As he reached the door, he grabbed the frame and slingshotted himself around the corner, launching into a full sprint down the hall, his loafers finding tentative traction on the smooth wood.

Langdon flew past the bathroom, VR lab, imaging lab, and then the offices, now spotting the black circle of the RFID reader on the wall beside the elevator.

Twenty more yards…

Faster!

As he neared the elevator, he held the phone out in front of him…and saw the display counting down.

Three…two…

I’m not going to make it.

Katherine rounded the corner into the hallway just as Langdon crashed at full speed into the elevator door and slammed the phone against the reader. He slumped over, lowering the device, putting his hand on his knees as he caught his breath.

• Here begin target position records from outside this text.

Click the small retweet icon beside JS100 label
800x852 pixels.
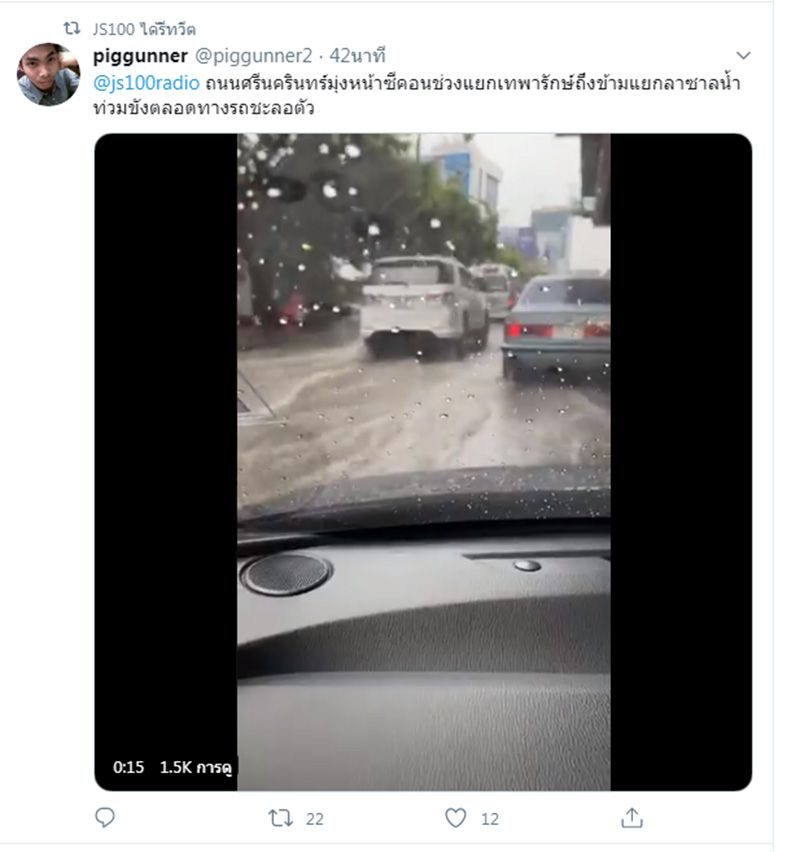click(72, 28)
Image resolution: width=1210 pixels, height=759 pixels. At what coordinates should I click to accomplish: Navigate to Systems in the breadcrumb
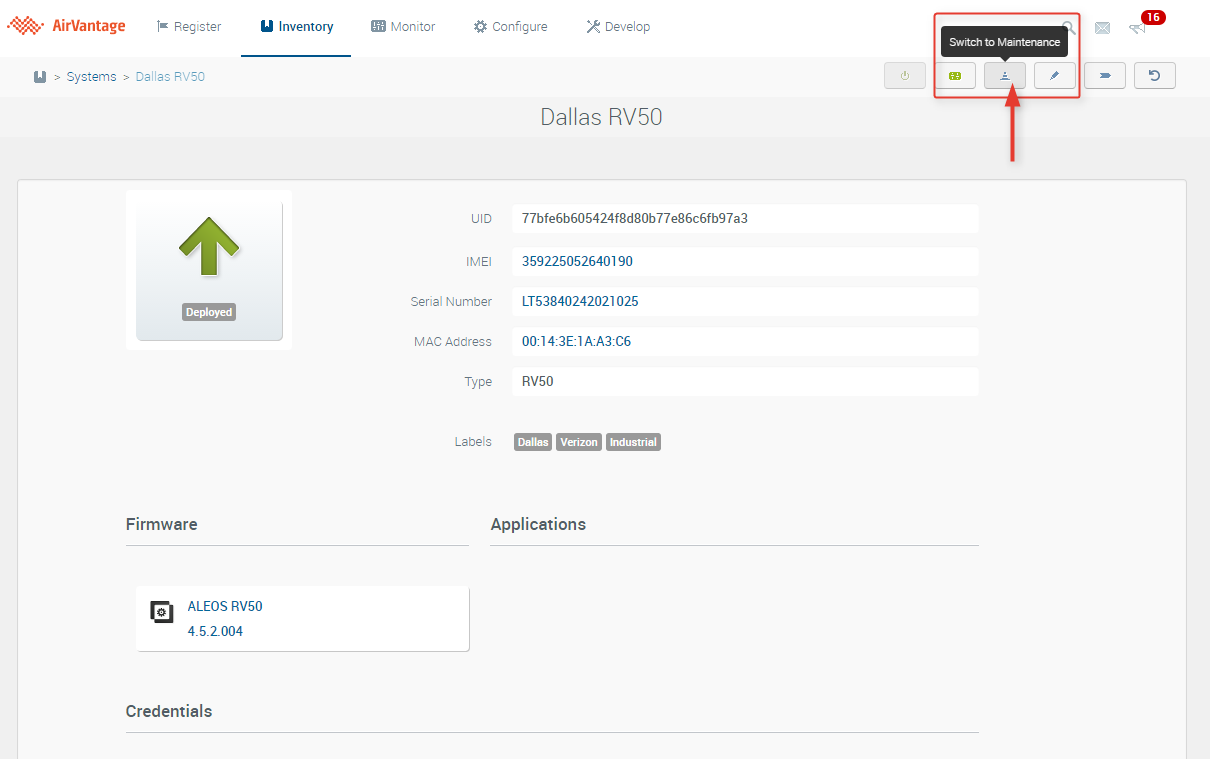pyautogui.click(x=91, y=77)
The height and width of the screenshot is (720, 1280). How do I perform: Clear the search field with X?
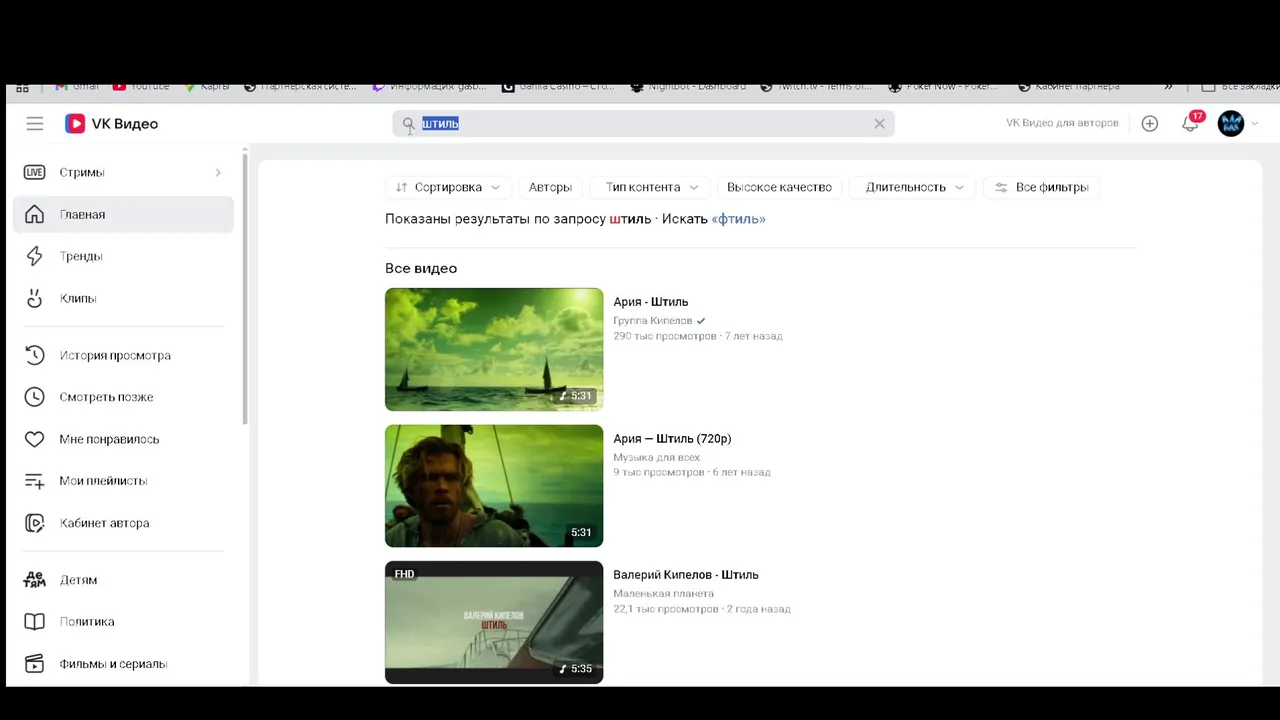tap(879, 124)
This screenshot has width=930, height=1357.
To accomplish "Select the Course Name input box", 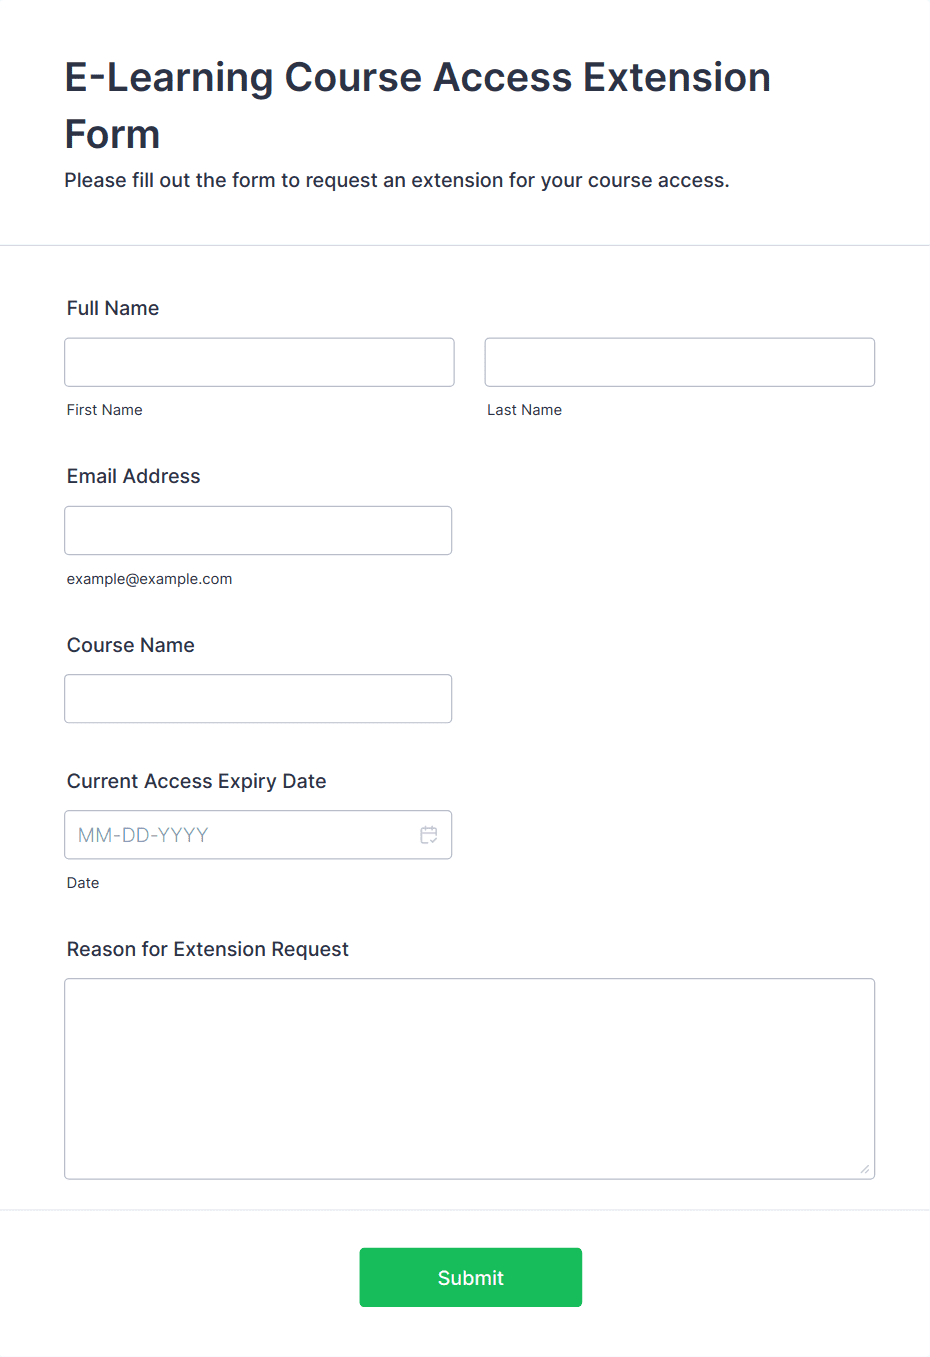I will [x=258, y=698].
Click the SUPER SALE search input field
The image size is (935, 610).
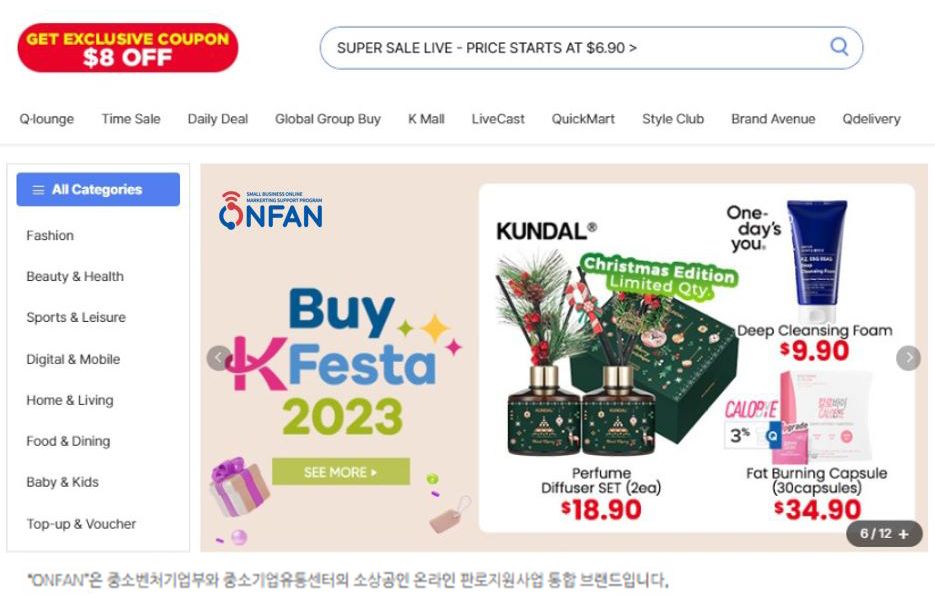tap(560, 47)
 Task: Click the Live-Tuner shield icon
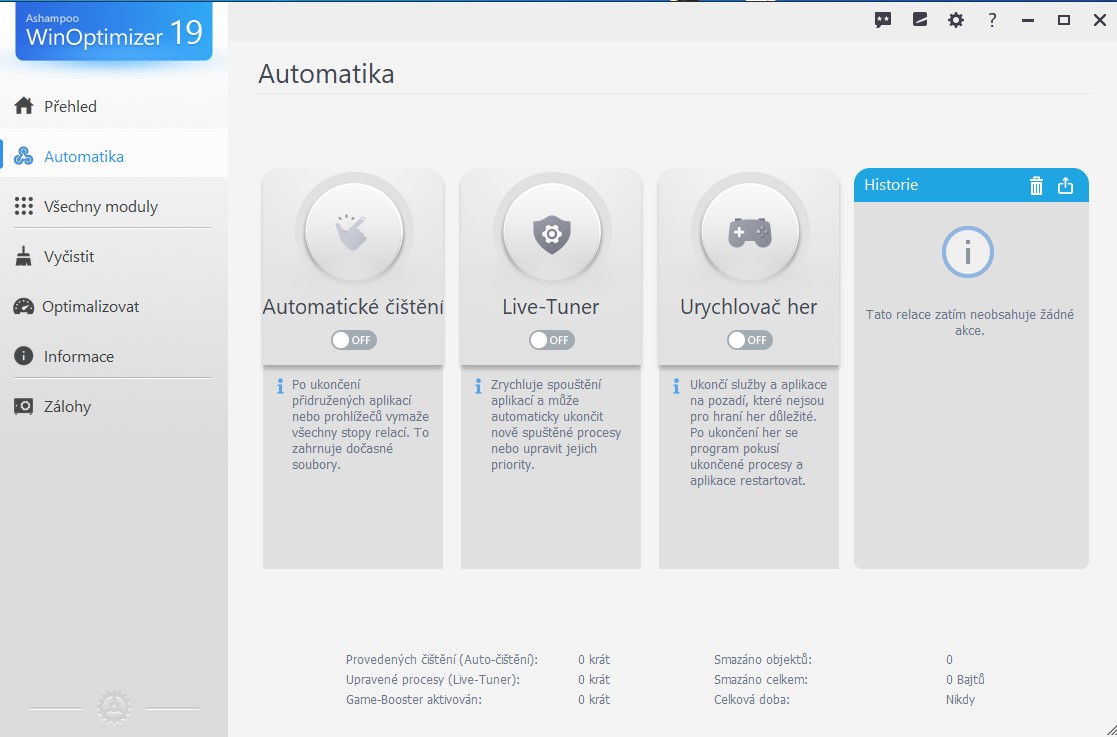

He didn’t reach it in time…

But as she moved toward him, Langdon’s huddled frame suddenly transformed into a silhouette as the elevator doors slid open, and light poured out from the interior.

“You did it!” she called, rushing down the hallway to Langdon, who was holding the elevator door open, still panting.

“Okay, Professor,” she said. “I’m impressed.”

“Glad it worked…A second attempt would have been impossible.”

“Is the phone dead?”

“No… I am.”

She smiled and kissed him on the cheek as they boarded the elevator together. The door slid shut. For a long moment, nothing happened.

And then Katherine felt it…that momentary lightness in her physical body.

They were descending.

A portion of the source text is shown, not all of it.